§ **Data to examine**
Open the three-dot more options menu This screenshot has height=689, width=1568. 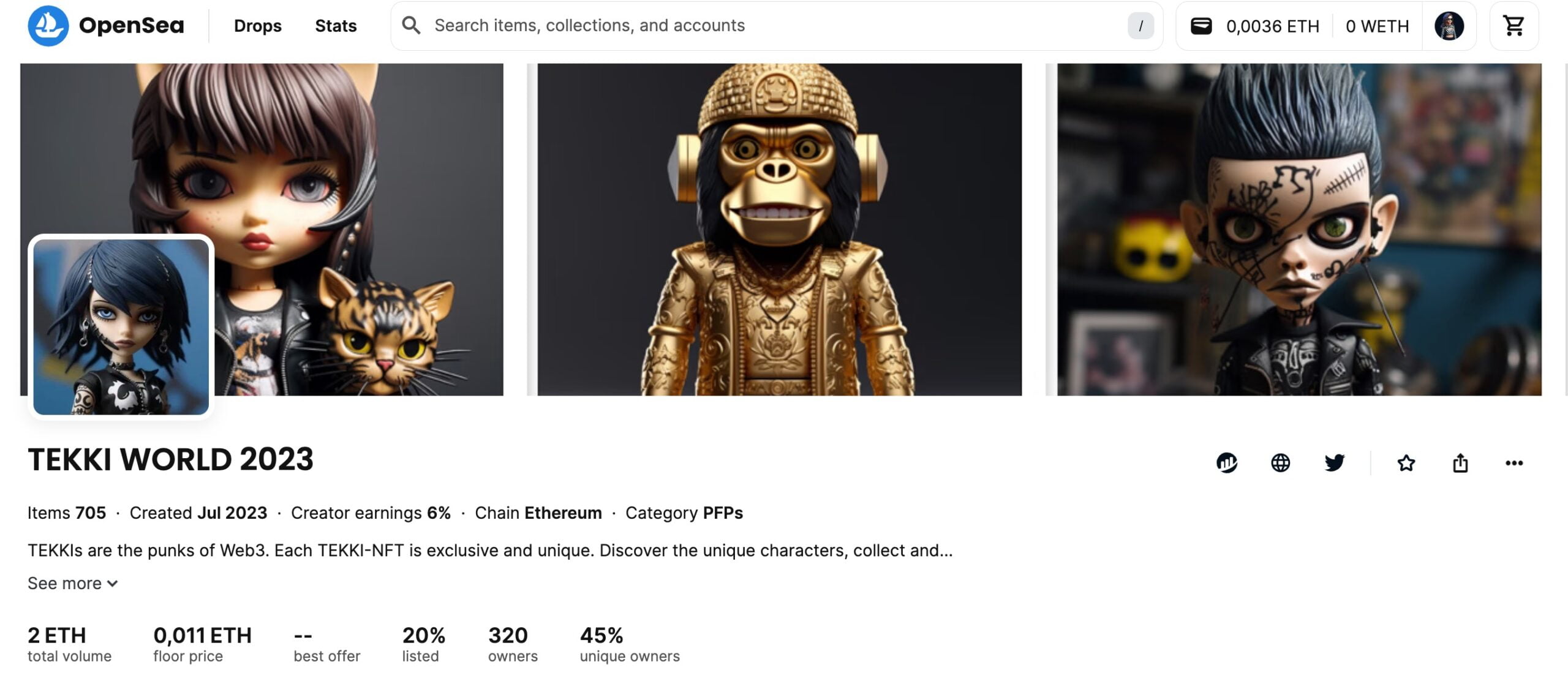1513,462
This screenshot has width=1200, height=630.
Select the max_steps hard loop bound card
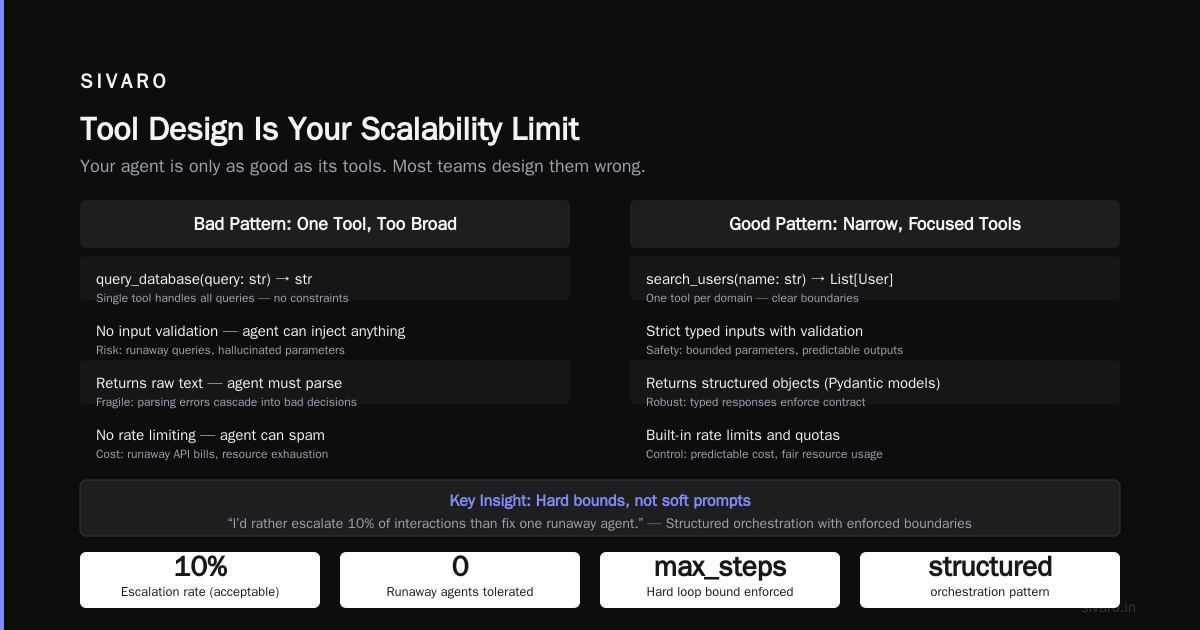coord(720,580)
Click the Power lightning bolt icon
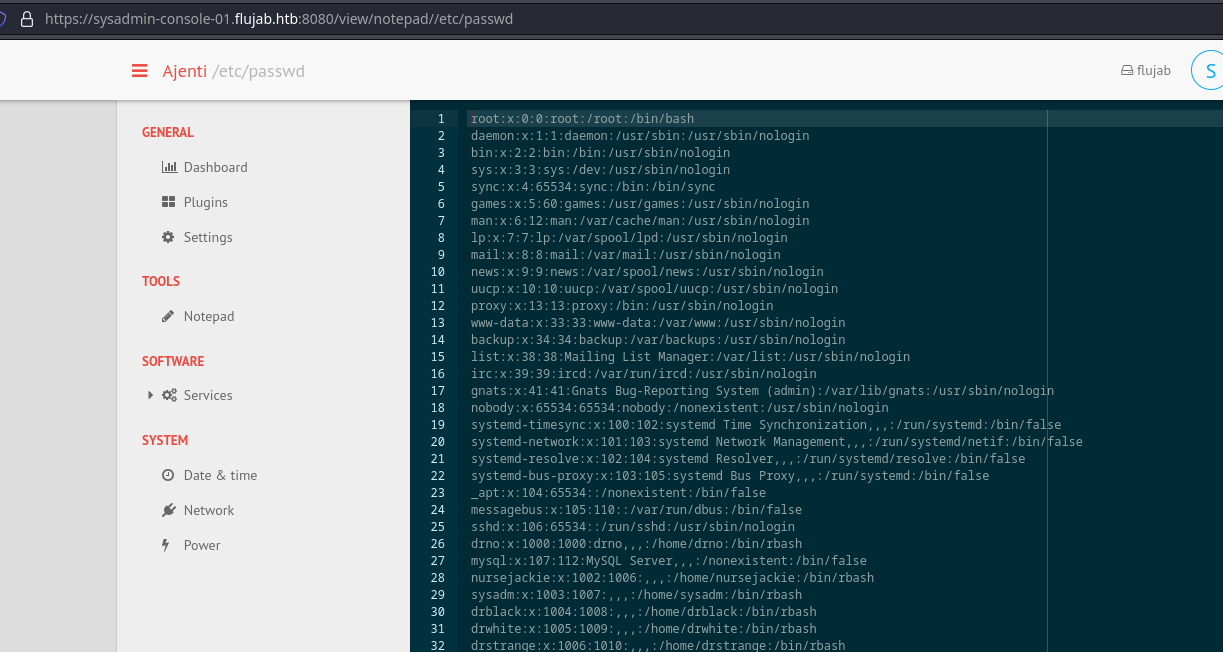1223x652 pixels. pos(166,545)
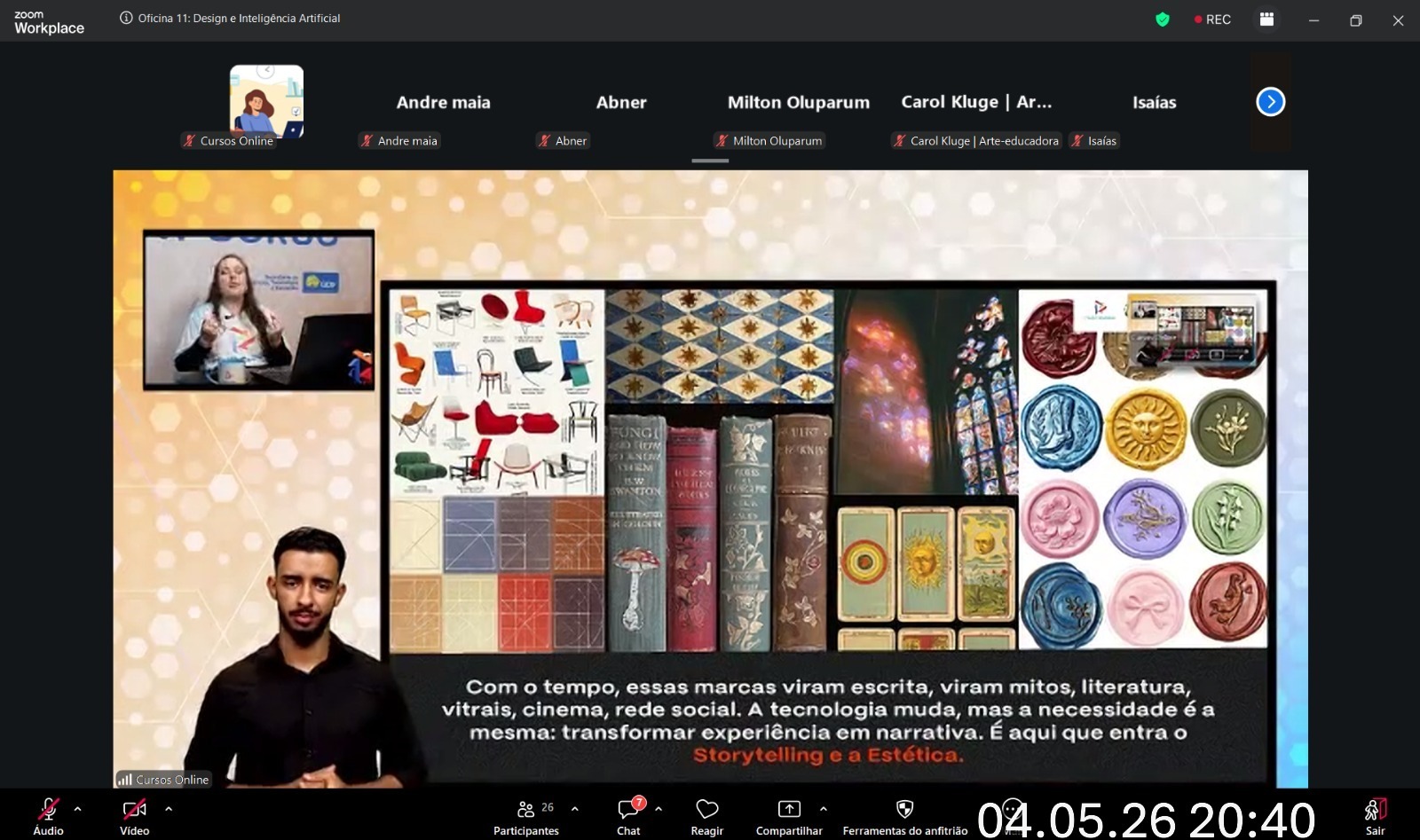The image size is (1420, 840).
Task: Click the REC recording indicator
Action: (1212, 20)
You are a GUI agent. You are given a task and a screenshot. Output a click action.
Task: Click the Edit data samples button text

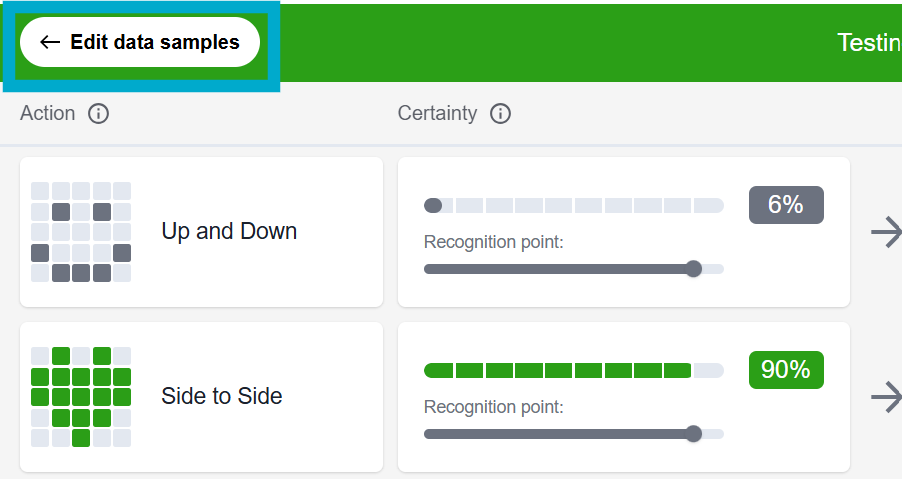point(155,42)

§ **Exercise details**
The last line of the entries marks the end, and the line with "Select the max_steps hard loop bound card" marks the start. Output exactly those two lines and every line between them, nothing else, with the pictures left out.

§ **Reply to the task**
Select the max_steps hard loop bound card
coord(720,580)
Click the Power lightning bolt icon
1223x652 pixels. pos(166,545)
The image size is (1420, 840).
Task: Click the REC recording indicator
Action: (1212, 20)
You are a GUI agent. You are given a task and a screenshot. Output a click action.
Task: Click the Edit data samples button text

point(155,42)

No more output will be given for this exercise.